Accurate and rapid assessment of sarcopenia in older adults through electrical impedance myography - Project Summary
Forty-two percent of older adults (OAs) have one or more physical limitations that are essential for in-
dependence. Age-related muscle wasting and weakness (sarcopenia) are important contributors to these phy-
sical impairments, including most notably gait impairment. Moreover, sarcopenia is closely associated with an
increased risk of falls and other injuries leading to loss of independence and increased mortality. Healthcare
providers of OAs need improved means of evaluating lower extremity muscle condition for the development of
sarcopenia. MRI, CT, and DXA provide considerable information, but none are office-based and DXA only
provides information on lean body mass and fat content. In this application, we advance electrical
impedance myography (EIM) for assessment of lower extremity muscle condition in OAs. EIM relies
upon application of directionally focused, multi-frequency electrical current to specific muscles or muscle
groups.
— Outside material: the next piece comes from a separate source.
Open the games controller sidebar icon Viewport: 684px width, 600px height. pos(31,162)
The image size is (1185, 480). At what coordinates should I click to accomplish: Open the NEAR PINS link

By applying the technology in such a localized fashion, it is virtually unaffected by hydration status or
other issues that commonly impact other bioimpedance-based methods. EIM has been studied for nearly two
decades in the field of neuromuscular disease and has been shown to be sensitive to a variety of alterations in
skeletal muscle including atrophy, degeneration, and simple deconditioning. Taking EIM one step further and
applying machine learning (ML) techniques to the complex multifrequency EIM data set, it even becomes
possible to predict histological features, including myofiber size, fat, and connective tissue content. Given this
demonstrated capability, EIM has the potential to serve as a convenient, office-based approach for assessing
muscle health in OAs. In this direct-to-Phase 2 SBIR application, Myolex proposes to establish EIM, via
its new device, the mScan, in conjunction with machine learning cloud-based platform, as a means of
obtaining MRI-like quantitative data in muscle of OAs. In Specific Aim 1, in conjunction with aging expert
researchers at 3 different clinical sites, we will collect MRI and EIM data on a cohort of healthy older adults,
along with standard functional measures as well as measuring specific force, via electrically stimulated muscle
contraction. Using this data, in Specific Aim 2, we will develop predictive algorithms, via the penalized
regression technique of Lasso (least absolute shrinkage and selection operator), leveraging EIM values to
predict muscle volume, muscle specific force, and muscle fatty infiltration. We will then incorporate these
algorithms into a cloud-based engine that will provide meaningful, easy-to-interpret values. At the conclusion of
this proposed work, we will have developed an accurate, powerful system that clinicians and researchers can
use for the rapid assessment of OA muscle health.